Tchaikovsky: Serenade voor strijkorkest in C op. 48; Elgar: Serenade voor strijkorkest in e op. 20; Mozart: Serenade nr. 13 in G KV. 525 Eine kleine Nachtmusik. Zürichs kamerorkest o.l.v. Daniel Hope. DG 483.9845 (63’10”). 2020
Tchaikovsky schreef zijn Serenade in 1880 met duidelijk een oor gericht op de Serenades van Mozart. De structuur is klassiek vierdelig en het werk begint in een vrij robuuste sonatevorm, compleet met langzame inleiding en volledige doorwerking. Die inleiding is belangrijk want deze keert nog een keer in volle glorie terug aan het eind van het werk. De wals vormt hierna een elegante bijdrage, de elegie heeft iets melancholieks en de finale is gebaseerd op een Russische volksmelodie.

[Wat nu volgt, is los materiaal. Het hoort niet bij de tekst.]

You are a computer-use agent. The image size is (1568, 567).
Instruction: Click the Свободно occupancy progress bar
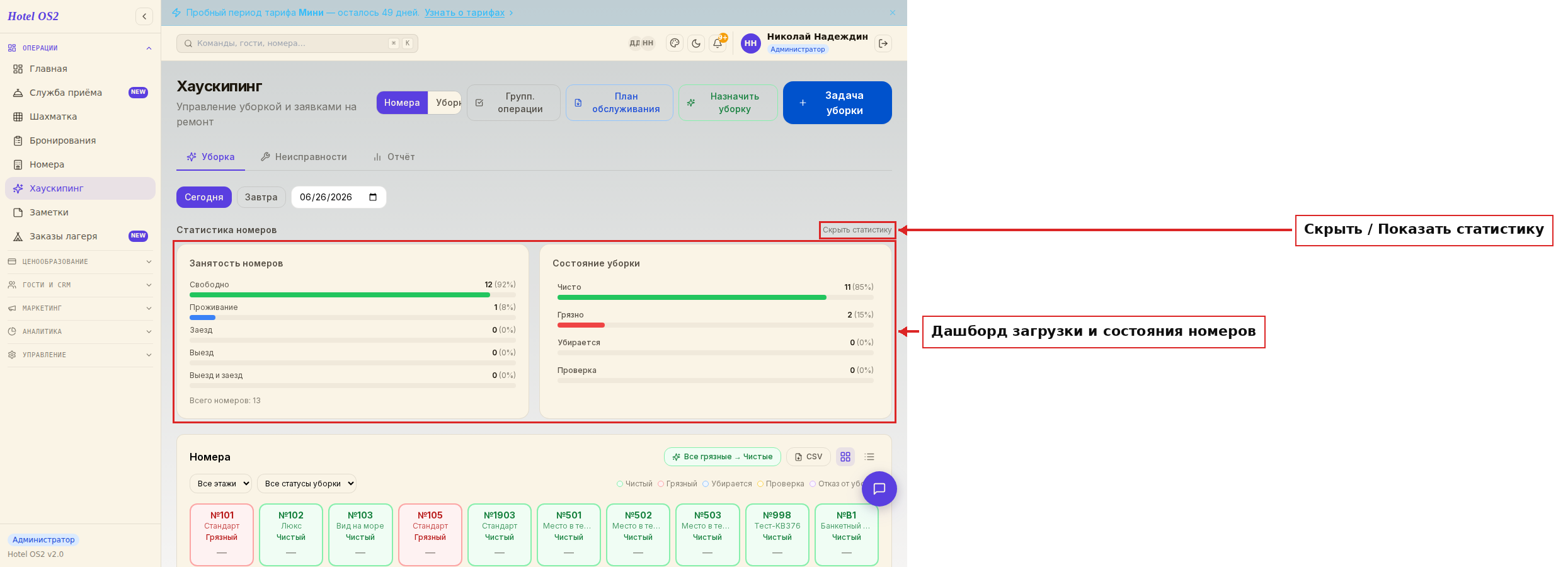(352, 295)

Dat zijn ook precies de indrukken die men krijgt bij deze opname van Daniel Hope, zelf violist.
Ruim tien jaar later, in 1892, schreef Elgar zijn Serenade voor strijkorkest. Een vrij bescheiden, maar heel charmante compositie. Het allegro piacevole klinkt in rustig tempo, doch ook veerkrachtig met mooi resultaat, het tere larghetto heel expressief en de finale erg luchtig. Zo krijgt Elgar precies wat hij nodig heeft en verdient.
De mooi gespeelde Nachtmusik van Mozart voegt daar nog wat vertrouwds aan toe. Het Kamerorkest uit Zürich toont zich van zijn zonnigste kant.